Now Tipps deciphered the drifting sensation. His vision cleared further, and four shuddering glances showed him that he’d been divorced of all four limbs. His torso was suspended in a harness that hung from a hook over the trough. Eleven more such hooks were sunk into the ceiling rafter before each torso.
“Oh, I’se ain’t gonna fiddle with yer eyes an’ ears,” Mr. Torso promised. “Nor’s I gonna ’botermize ya either. See, a fella’s sexshool responses are all up in his noggin, so’s I can’t be jiggin’ yer brain like I’se done ta the gals. Can’t very well git yerself a stiffer with yer brain all jigged up, now can ya?”
Tipps groaned from deep in his chest. He swayed ever-so-slightly.
“It’s proverdence, son. Okay, shore, ya shot me right smack in the balls, but see, old as I am I was havin’ a rough time keepin’ the crane up anyways, and sometimes I’se just couldn’t get a nut outa me ta save my life.”
“What,” came Tipps’ desolate, parched whisper, “did you say about providence?”
“This, son. Me, you, the gals here—everthing.

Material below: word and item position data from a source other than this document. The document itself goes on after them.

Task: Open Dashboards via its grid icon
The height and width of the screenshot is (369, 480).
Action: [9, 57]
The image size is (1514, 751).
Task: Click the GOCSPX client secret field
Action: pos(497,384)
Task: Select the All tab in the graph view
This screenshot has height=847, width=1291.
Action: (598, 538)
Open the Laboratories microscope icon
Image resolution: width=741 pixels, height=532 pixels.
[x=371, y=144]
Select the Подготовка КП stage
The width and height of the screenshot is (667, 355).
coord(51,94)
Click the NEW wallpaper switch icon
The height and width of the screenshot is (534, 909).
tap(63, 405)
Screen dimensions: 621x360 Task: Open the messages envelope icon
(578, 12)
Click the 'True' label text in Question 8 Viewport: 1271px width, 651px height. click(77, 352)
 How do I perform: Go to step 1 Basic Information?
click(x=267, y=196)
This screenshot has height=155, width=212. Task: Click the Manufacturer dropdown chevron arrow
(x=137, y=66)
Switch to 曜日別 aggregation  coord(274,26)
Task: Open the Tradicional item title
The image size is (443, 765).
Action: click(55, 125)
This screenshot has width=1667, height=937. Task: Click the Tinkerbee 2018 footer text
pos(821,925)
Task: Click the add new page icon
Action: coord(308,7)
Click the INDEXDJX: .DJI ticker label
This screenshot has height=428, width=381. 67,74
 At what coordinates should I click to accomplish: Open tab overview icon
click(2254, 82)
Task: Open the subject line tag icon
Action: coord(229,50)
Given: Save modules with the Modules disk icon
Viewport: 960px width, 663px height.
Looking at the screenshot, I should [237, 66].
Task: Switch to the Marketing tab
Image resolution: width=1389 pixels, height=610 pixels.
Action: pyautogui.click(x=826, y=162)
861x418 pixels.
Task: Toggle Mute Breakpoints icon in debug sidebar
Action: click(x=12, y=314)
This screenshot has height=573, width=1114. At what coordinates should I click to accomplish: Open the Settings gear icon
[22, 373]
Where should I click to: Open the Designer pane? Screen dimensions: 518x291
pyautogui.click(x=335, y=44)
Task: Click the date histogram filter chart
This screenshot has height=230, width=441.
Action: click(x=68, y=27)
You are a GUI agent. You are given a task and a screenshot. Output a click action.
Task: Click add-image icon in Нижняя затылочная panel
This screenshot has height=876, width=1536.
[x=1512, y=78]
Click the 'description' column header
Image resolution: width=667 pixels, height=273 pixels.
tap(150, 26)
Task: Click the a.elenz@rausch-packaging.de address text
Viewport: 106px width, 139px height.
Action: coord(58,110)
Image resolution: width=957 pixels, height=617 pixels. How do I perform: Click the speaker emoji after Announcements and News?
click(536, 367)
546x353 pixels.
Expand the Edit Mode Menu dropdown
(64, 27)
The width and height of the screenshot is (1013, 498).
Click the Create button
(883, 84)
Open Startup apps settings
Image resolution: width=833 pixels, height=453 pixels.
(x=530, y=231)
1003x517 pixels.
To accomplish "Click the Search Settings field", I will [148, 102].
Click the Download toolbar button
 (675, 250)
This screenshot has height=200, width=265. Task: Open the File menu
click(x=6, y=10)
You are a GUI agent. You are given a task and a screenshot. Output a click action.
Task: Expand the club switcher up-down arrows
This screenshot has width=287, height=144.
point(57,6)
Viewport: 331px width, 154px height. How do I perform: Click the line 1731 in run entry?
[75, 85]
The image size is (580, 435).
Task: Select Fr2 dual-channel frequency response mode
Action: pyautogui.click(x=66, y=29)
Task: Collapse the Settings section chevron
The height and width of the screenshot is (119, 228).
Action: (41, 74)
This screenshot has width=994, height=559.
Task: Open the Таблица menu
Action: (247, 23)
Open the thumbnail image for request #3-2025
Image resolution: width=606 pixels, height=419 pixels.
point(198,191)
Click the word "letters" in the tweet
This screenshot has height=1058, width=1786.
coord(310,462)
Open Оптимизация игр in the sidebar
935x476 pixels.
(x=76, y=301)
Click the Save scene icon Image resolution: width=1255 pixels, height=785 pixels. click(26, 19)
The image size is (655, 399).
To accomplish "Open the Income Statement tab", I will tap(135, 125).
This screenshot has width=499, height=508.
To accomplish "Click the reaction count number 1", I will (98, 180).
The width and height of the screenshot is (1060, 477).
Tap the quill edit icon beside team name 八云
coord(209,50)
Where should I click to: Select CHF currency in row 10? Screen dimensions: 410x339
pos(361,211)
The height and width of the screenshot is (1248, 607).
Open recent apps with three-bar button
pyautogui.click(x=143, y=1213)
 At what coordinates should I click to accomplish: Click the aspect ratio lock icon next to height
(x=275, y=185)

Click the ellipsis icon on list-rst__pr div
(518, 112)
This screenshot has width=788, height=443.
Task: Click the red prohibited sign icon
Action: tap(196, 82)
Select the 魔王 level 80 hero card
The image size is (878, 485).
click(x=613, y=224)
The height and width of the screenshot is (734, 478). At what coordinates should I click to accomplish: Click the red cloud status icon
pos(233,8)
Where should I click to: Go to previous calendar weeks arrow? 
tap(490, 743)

This is God’s work, ya know, an’ I figure that’s why He sent ya to me, so’s you can continue with His work. Keep up the human telerlogic cycle that proverdence ordained fer us. Ya know?”
Tipps’ brain reeled. The hanging harness which satcheled him continued to sway ever-so-slightly. He saw that his butchered hips were exactly aligned with the redhead’s stump-flanked vagina.
“Ain’t much point at all ta life if we don’t never comes ta realizin’ our unerversal purpose…”
Tipps groaned again, swaying. The word, once ever-important to him, was now his haunting, his curse. And somehow, in spite of what had been done to him, and equally in spite of how he would spend the rest of his life, he managed to think: You asked for it, Tipps, and now you got it. Purpose.
“An’ don’t’cha worry none. That’s why I’se here, son, ta help ya,” said Mr. Torso as he opened the brand-new centerfold and carefully lay it on the redhead’s belly.